> [YOUR GOAL]:
Retype the passage of the CentOS mailing-list post starting with "(if you have" and going on through "verbotten on opterons?", keeping every character the same.

[CentOS] Tyan K8SRE troubles with CentOS 4.4 i386

Wed Dec 13 21:22:49 UTC 2006
John R Pierce <pierce at hogranch.com>

Dan Halbert wrote:
> We have been seeing failures with CentOS 4.4 i386 (not x86_64) running 
> compute-intensive programs on Tyan K8SRE (S2891) Tymotherboards, 
> running Opteron 265's. This motherboard is used in the Tyan barebones 
> box GT24 (B2881). We have these boards populated with 8GB of RAM, 
> consisting of mixed 2GB and 1GB sticks.
>
> The symptom is that CPU-bound programs (may or may not be related to 
> floating point) fail randomly and intermittently, with wrong answers 
> or segfaults. Running several in parallel seems to make the failures 
> more likely. We have not seen any kernel crashes. It is not hard to 
> reproduce the problem with some internal programs we have; it takes 
> only a few minutes.

as a FPU test, try this...   from a user account...

    mkdir mprime
    cd mprime
    wget ftp://mersenne.org/gimps/mprime2414.tar.gz   
    tar xzvf mprime2414.tar.gz
    ./mprime -A0 -t &
    ./mprime -A1 -t &

(if you have two dual core opterons, do this twice more with -A2 and -A3)

this will HAMMER the cpu/cache/memory bus with intensive FPU 
operations.  let it run all night on an otherwise idle box, note any 
errors spewed to the terminal.   each instance will use about 16MB of 
ram, and will be executing near peak speed FPU/SSE operations.   it 
auto-nice's  itself to minimize the impact on the rest of the system.  
your CPUs will run hotter than they've ever run before :)


hey, I thought mixing dimm sizes was verbotten on opterons?

> [INFORMATION SUPPLIED]:
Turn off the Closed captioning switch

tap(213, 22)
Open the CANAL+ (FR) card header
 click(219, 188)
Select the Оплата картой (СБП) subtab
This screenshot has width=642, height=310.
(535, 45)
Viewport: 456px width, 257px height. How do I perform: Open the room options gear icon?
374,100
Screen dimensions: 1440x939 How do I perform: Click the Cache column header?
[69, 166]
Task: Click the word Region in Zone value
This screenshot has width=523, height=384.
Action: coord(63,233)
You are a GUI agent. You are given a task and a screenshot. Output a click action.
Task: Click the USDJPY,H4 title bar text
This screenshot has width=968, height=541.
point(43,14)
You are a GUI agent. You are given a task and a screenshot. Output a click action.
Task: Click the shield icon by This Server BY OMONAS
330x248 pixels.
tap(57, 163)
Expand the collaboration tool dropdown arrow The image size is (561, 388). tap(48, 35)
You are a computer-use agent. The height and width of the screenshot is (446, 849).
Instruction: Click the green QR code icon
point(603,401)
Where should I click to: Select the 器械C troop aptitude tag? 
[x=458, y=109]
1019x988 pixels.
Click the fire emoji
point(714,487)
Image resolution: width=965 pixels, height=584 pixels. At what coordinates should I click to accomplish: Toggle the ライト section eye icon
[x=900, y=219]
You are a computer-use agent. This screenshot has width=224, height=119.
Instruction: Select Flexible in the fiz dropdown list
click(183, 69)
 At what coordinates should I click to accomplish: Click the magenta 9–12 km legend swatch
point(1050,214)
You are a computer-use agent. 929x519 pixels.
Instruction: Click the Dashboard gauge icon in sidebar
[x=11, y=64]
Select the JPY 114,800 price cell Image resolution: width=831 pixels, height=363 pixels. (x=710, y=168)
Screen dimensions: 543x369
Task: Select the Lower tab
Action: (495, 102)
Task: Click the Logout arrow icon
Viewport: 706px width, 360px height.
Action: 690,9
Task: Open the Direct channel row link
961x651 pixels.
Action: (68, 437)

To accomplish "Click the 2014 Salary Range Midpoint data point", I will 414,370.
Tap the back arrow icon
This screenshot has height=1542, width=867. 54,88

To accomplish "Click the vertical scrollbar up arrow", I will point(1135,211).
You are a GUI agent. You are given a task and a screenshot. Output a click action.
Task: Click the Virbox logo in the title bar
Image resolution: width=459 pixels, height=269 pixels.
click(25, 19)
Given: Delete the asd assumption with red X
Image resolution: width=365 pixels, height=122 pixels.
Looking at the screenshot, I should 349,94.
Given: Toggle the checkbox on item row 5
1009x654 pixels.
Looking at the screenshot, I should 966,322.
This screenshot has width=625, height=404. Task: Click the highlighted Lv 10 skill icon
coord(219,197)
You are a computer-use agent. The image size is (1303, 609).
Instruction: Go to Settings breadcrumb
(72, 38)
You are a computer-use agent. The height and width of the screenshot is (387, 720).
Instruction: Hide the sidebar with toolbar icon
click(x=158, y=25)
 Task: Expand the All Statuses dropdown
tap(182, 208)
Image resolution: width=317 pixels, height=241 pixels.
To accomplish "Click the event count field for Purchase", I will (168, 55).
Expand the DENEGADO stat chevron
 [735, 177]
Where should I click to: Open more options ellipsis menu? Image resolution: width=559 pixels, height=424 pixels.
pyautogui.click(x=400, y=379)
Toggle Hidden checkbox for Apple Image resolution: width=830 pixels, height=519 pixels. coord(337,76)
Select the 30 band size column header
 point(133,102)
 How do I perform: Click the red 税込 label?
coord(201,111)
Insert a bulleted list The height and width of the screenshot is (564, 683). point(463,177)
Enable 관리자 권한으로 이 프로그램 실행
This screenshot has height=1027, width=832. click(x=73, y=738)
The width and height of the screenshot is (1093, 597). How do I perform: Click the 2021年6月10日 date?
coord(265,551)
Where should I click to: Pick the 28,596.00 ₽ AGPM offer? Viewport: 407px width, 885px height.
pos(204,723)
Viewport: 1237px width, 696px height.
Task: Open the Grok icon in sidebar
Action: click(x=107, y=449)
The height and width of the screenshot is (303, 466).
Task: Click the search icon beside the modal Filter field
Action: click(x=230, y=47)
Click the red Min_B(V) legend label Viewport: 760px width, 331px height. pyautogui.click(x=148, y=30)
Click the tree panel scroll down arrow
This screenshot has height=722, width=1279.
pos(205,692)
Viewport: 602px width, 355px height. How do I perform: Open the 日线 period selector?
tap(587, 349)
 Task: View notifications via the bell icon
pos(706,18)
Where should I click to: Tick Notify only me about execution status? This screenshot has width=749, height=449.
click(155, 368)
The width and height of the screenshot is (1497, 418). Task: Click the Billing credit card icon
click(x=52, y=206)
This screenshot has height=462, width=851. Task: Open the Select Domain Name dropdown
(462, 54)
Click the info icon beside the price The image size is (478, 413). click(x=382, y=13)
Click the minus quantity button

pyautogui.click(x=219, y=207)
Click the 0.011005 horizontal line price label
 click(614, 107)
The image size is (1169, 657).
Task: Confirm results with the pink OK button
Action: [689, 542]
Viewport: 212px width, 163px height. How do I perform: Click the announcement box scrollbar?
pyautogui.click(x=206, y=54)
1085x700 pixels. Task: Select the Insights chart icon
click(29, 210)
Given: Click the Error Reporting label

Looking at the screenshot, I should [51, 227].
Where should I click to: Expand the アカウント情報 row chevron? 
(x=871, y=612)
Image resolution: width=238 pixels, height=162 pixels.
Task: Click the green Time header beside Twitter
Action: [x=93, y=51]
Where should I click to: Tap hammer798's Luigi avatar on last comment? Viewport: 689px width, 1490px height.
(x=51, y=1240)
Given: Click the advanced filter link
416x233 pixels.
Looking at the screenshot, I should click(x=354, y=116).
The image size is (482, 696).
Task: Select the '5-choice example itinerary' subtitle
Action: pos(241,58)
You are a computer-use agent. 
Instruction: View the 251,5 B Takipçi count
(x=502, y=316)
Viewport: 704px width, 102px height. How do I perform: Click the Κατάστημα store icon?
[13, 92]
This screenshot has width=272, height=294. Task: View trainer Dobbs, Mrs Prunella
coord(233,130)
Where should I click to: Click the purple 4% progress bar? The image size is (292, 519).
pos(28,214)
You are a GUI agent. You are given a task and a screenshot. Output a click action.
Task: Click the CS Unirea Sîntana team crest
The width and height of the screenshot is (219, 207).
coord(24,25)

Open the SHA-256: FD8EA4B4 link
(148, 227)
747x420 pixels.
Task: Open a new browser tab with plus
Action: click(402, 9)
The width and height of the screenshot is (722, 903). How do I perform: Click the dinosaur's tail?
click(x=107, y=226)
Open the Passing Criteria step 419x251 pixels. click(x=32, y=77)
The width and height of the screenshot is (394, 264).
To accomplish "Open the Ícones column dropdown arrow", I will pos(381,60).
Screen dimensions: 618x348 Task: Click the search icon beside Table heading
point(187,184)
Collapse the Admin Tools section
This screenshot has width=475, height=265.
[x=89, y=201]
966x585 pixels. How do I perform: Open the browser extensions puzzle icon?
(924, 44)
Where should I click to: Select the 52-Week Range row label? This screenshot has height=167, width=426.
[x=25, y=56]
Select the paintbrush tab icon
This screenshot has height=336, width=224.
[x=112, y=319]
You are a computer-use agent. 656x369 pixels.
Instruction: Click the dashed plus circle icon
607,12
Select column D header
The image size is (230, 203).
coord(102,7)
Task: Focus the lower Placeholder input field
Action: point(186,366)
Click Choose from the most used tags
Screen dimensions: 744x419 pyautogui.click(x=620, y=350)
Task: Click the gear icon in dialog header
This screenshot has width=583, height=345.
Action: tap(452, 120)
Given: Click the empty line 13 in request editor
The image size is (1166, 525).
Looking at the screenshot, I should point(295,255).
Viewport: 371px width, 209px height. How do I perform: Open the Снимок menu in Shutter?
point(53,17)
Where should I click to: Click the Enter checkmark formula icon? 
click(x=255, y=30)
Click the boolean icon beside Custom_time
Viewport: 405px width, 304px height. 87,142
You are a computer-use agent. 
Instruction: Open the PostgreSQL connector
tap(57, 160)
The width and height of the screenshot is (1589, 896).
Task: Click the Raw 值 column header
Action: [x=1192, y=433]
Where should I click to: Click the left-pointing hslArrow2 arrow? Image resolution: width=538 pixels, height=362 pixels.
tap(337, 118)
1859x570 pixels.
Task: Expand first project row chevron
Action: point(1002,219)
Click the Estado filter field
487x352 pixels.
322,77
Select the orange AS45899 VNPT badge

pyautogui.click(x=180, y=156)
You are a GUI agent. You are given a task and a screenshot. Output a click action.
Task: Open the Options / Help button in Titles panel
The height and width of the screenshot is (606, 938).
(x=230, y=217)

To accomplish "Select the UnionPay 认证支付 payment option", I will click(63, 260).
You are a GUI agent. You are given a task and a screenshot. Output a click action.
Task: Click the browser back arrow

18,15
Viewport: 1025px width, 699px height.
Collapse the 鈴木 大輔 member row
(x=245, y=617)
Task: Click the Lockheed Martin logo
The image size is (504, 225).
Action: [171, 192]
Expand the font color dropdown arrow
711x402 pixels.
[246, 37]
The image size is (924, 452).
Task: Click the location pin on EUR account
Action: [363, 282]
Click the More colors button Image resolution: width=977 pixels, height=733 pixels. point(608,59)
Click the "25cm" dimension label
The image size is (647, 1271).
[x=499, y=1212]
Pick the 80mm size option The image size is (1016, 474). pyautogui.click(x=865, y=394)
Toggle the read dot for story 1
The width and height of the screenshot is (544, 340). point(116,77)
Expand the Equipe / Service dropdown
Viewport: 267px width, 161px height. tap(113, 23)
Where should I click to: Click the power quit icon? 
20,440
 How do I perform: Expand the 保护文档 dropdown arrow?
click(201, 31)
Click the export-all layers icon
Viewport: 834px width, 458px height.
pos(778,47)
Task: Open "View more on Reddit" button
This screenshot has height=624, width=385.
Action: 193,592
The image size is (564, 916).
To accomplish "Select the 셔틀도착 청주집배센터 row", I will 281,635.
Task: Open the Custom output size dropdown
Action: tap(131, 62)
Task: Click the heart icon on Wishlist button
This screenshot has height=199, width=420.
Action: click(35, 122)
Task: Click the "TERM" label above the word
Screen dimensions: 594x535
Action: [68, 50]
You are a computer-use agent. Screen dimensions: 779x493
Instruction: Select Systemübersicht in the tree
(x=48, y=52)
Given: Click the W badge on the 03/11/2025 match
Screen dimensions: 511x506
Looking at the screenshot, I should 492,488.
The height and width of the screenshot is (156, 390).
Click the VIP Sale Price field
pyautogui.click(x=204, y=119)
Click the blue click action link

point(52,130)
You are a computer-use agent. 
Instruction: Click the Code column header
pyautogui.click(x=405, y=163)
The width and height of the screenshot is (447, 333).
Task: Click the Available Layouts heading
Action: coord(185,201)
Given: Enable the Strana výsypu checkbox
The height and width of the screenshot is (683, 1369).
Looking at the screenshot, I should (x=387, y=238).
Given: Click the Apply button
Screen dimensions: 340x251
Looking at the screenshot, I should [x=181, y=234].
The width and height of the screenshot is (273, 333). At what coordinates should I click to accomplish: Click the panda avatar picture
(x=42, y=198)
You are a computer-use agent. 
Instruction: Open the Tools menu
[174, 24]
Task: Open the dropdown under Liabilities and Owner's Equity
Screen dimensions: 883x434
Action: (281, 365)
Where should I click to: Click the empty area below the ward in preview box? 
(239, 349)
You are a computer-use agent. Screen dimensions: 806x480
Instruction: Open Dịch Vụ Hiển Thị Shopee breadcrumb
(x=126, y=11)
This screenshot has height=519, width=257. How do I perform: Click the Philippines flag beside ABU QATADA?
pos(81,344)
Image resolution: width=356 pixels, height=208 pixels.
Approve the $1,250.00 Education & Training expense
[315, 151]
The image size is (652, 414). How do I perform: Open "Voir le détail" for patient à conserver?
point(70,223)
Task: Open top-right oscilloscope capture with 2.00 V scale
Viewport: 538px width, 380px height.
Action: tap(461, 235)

> [RESPONSE BOX]:
(if you have two dual core opterons, do this twice more with -A2 and -A3)

this will HAMMER the cpu/cache/memory bus with intensive FPU 
operations.  let it run all night on an otherwise idle box, note any 
errors spewed to the terminal.   each instance will use about 16MB of 
ram, and will be executing near peak speed FPU/SSE operations.   it 
auto-nice's  itself to minimize the impact on the rest of the system.  
your CPUs will run hotter than they've ever run before :)


hey, I thought mixing dimm sizes was verbotten on opterons?